Reinventing the wheel ?

What do you interpret from the advertisement above. In my mind, it is a brilliant representation of our struggle with new technologies, deep learning or not. We think about any new technology from the context of existing technologies or processes. Winners in this decade will be the ones who develop a breed of managers who embrace a new technology to redefine processes and offerings- and do not try to force fit it onto existing processes.

Recently, I saw an article from MIT Sloan review about an experiment done by professors from Michigan and MIT. They compared the accuracy rate for a Regression model predicting credit card customer acquisitions with a Deep learning model and found that the percentage difference was only 3%. Deep learning obviously is more computing intense than regression model so the question was – is it worth using Deep Learning for a mere improvement in accuracy of 3 percentage points ?

Obviously not.

But as authors note, Deep learning may not be a good method to use at all. You can read the article here Deep learning in Marketing Analytics but cutting through all the verbiage in the article, my “manipulated” interpretation of the message is:

If simple works well enough, don’t try complex. Use complex to change paradigms – achieve things that have not been done before.
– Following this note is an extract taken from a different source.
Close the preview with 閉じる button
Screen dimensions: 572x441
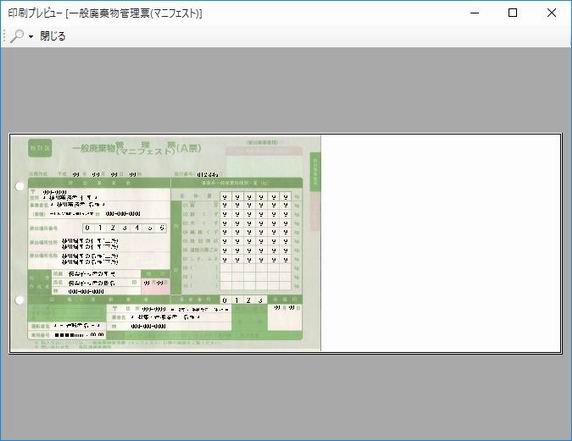point(53,36)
Where to use DLs in Supply Chain context ?

Now the article mentioned above was Marketing analytics focused so you may ask, where can (or should) we use Deep Learning in Supply Chains ? Not in forecasting- is my suggestion, unless you have a very complex forecasting challenge like Fashion Apparel.
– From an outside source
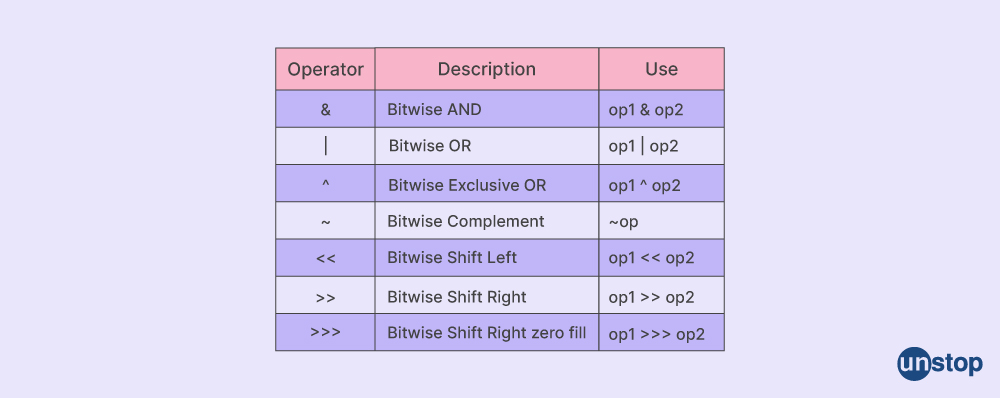Image resolution: width=1000 pixels, height=398 pixels.
Task: Select the Bitwise AND description
Action: pos(434,110)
So where should you use Deep learning ? To change the paradigms of your business. To erase the constraint boundaries of your operating model and create new boundaries. Can real time analytics on shipments moving through your Supply Chain provide you an ability that you did not have before ? Can extracting insights from trillions of transactions happening over hundreds of systems in your network provide you a capability that can be game changer ? Can you capture images of inventory in your website and translate those into real time insights of your warehouse efficiency ? What if an Algorithm driven setup takes over setting and calculating time standard metrics of your warehouse ?

Above mentioned examples are just some broad high level examples. See the appendix for some more suggested applications that I have recently experimented with. The idea, as far as leveraging Deep learning in Supply Chain goes is :

Use Deep learning to develop capabilities that you did not have before. If there was some for of analytics that was extremely challenging to perform, automating a process that required some sort of cognitive (human) inputs, taking control of basic to intermediate Supply Chain planning decisions, generating real time, end to end Supply Chain insights across your network.

Do not introduce complexity in the analytical or automation processes that do not actually need that level of complexity.  

How to leverage it is equally important. That also ties to the complexity aspect. Within the same process, you may need a more granular application of deep learning, on a part of the process, whereas the remainder can be plain automation. Remember that Deep learning is computing power intense so optimizing its application across the network not only saves you $ but also minimizes any latency….you may be counting on some of the decisions or recommendations made by your algorithms.

Appendix:

I. How did DL take ML to the next level?

Simple ML methods used in small-scale data analysis are not effective when dealing with large and high-dimensional datasets. However, deep learning (DL), which is a branch of ML based on a set of algorithms that attempt to model high-level abstractions in data, can handle this issue.Ian Goodfellow defined DL in his book “Deep Learning, MIT Press, 2016″ as follows:
“Deep learning is a particular kind of machine learning that achieves great power and flexibility by learning to represent the world as a nested hierarchy of concepts, with each concept defined in relation to simpler concepts, and more abstract representations computed in terms of less abstract ones.”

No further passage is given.